Imagine your car’s engine packs up and you stumble on the perfect solution: brand new wipers with colourful side mirrors that everyone can see. Ridiculous? Not in the world of social or, in this case, educational policy. A policy is not always meant to be implemented.
In the case I will represent, policy offers a powerful symbolism wielded in the hand of unscrupulous politicians. It is meant as a distraction from real problems by appealing to our emotions. It affords the politician short-term legitimacy while the supposed beneficiaries of the policy remain stranded in place.
Gauteng premier Panyaza Lesufi is one of the most cynical politicians in this regard. He is all about symbolic gestures at the expense of substantial change, from the time he was the MEC for education in Gauteng to his preening role at present as the premier of the same province. Shamelessly ambitious, you would be seriously misguided if you thought he has anything less than the presidency itself in his sights.
His modus as MEC, and that of his successor, was to wait for a “racial incident” at a school and then rush to the scene of the crime with an entourage that included media and staff. The spectacle that followed was often comedy that not only undermined school governance authority but failed to deal effectively with racism in the first place.

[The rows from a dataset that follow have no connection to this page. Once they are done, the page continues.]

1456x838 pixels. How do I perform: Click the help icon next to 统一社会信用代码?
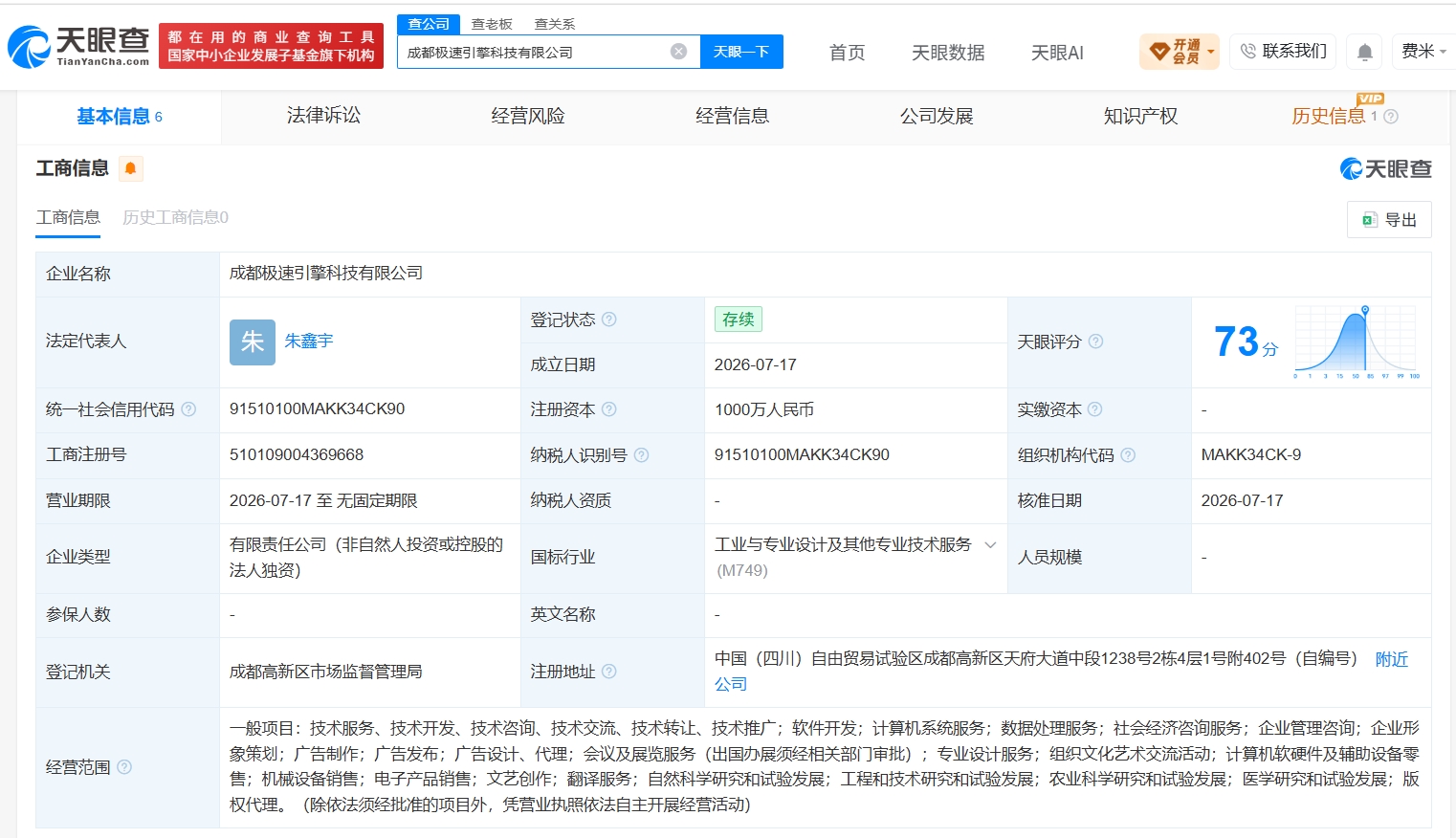188,409
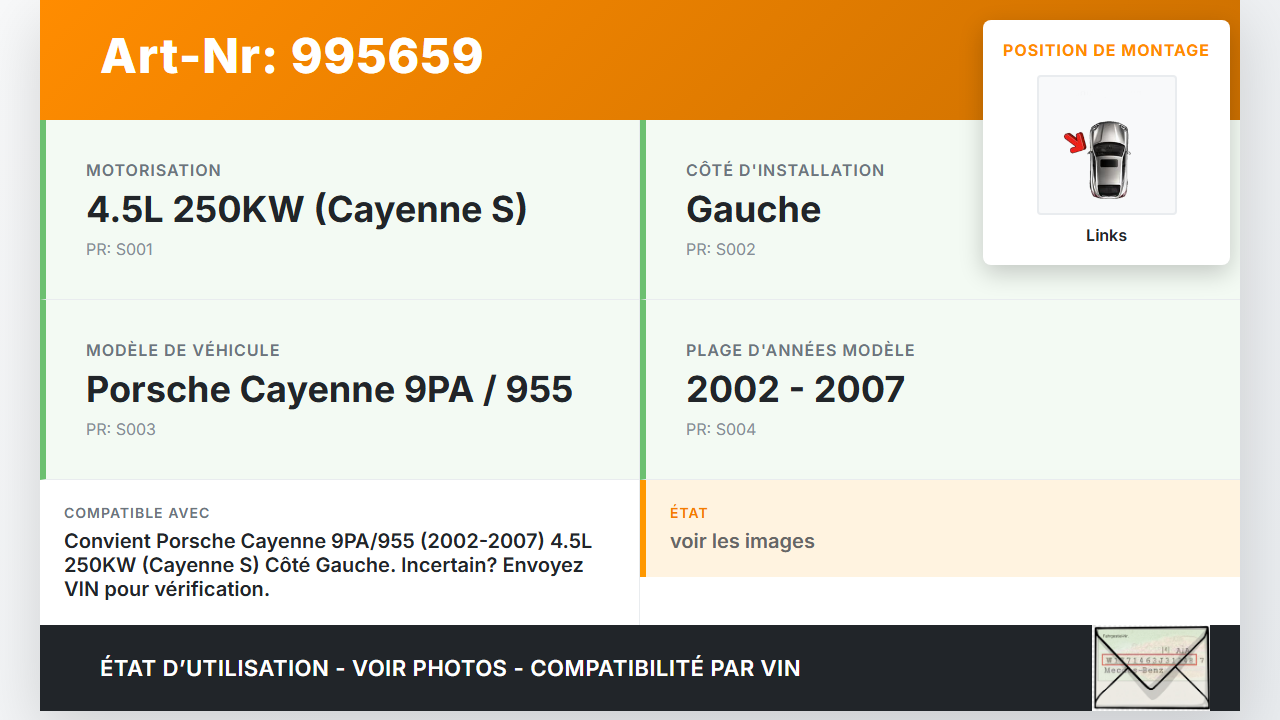The width and height of the screenshot is (1280, 720).
Task: Click the 4.5L 250KW (Cayenne S) value
Action: [x=306, y=209]
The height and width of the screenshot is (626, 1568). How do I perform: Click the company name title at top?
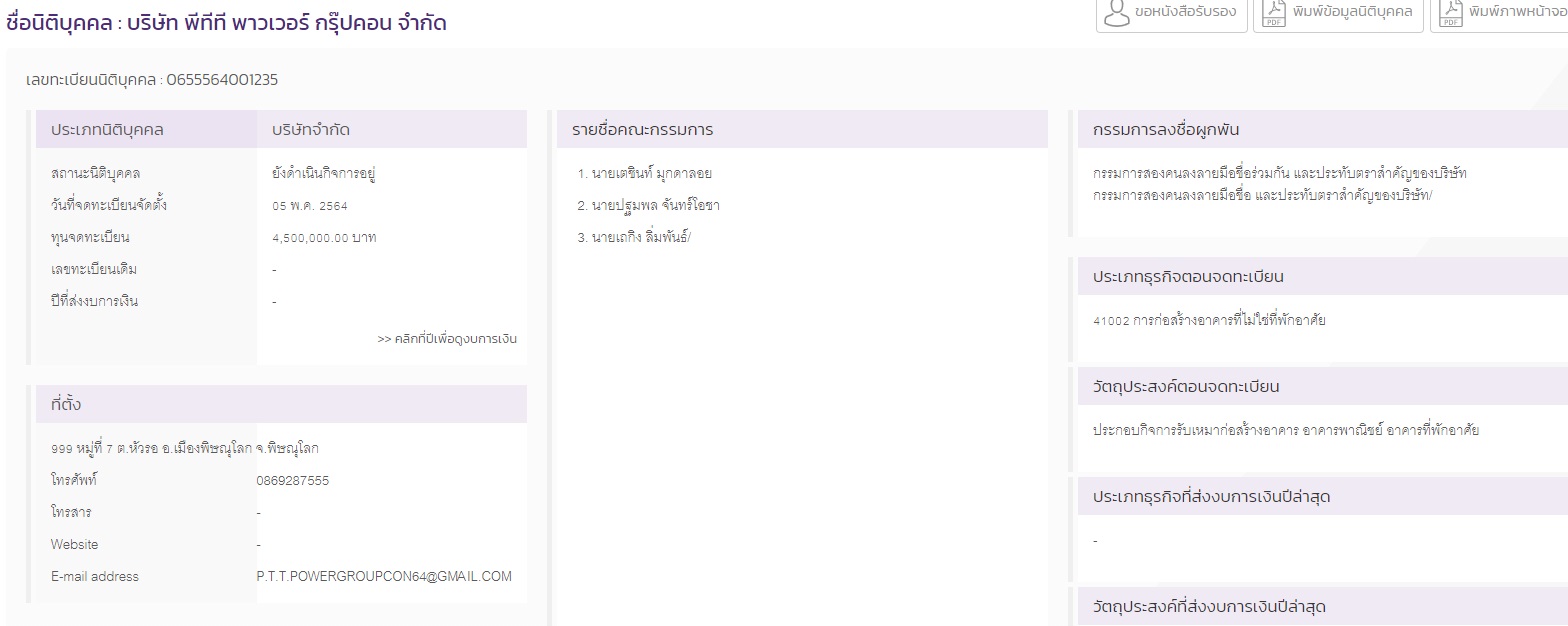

Apart from racism, nothing stirs the political heartstrings of South Africans like language. So when the premier announced that Swahili and Mandarin would be added to the curriculum of Gauteng schools, I knew that this was political spectacle all over again. Swahili so that we can connect to this power language of East Africa and strengthen bonds of solidarity with our continental neighbours. Mandarin because China is becoming a major force in global politics and economics — and we better learn this language to be able to co-operate and compete with this powerhouse.
Let me say the obvious: languages not only deepen our social and cultural understandings of the world but they do indeed enable us to strengthen transborder relationships. So far, so good — except this move has nothing to do with such higher purposes.
It is, like the wipers on a broken car, a distraction from the collapse of Johannesburg. The collapsing inner city beyond the Bree Street explosion. The water-shedding on top of the load-shedding. Rampant crime in the CBD. The hijacking of buildings. The closure since 2021 of the Johannesburg City Library and the demise of other cultural centres that rob children of reading books and Wi-Fi access and the resources that build our humanity.
Let me ask you this: how many children in Thokoza or Orange Farm will ever need Swahili at home or travel to Kenya or Tanzania for commerce? How many South African entrepreneurs from Mamelodi or Atteridgeville will work with business partners in Beijing or Shanghai? You know the answer.
If anything materialises this time, it would be small pilot programmes that would fade from the scene faster than you’re able to say the magic words, the ‘decolonisation of languages’
Here’s the real puzzle: why would you push these two foreign languages when our children cannot read at the grade level in local languages?
Forgive the repetition, but our grade 4s cannot read for meaning in their home languages. Furthermore, if we needed any expansion of languages it would be to include an African language in every South African school so we can communicate better with each other. That would make much more sense since so many of our children in the Western Cape, for example, are cut off from poetry, music, literature and art in isiXhosa. Now that would move the needle in terms of social cohesion.
But Lesufi is playing to his political gallery. Maybe there are opportunistic resources available for connections to China; let’s put on the back burner their neocolonial ambitions. How better to signal your Africanness than by appealing to African languages beyond the immediate Sadc region — and this in a country where locals regularly attack other-African traders for the sin of trading here and test their localness by demanding that the person speak a word in isiZulu.
The previous minister of basic education tried this stunt before with these languages. Nothing happened. If anything materialises this time, it would be small pilot programmes that would fade from the scene faster than you’re able to say the magic words, the “decolonisation of languages”.
We are being played and the best way to respond to Lesufi is to ignore these distractions. Ask about the potholes, the water-shedding, the city library and the collapse of Africa’s wealthiest city. Ask about the mismanagement and corruption and the unresolved murder of the whistle-blower Babita Deokaran. And ask about the precarious state of learning in our own languages, as one study after another has warned.
Then try to restart your car with the broken engine by switching on the wipers.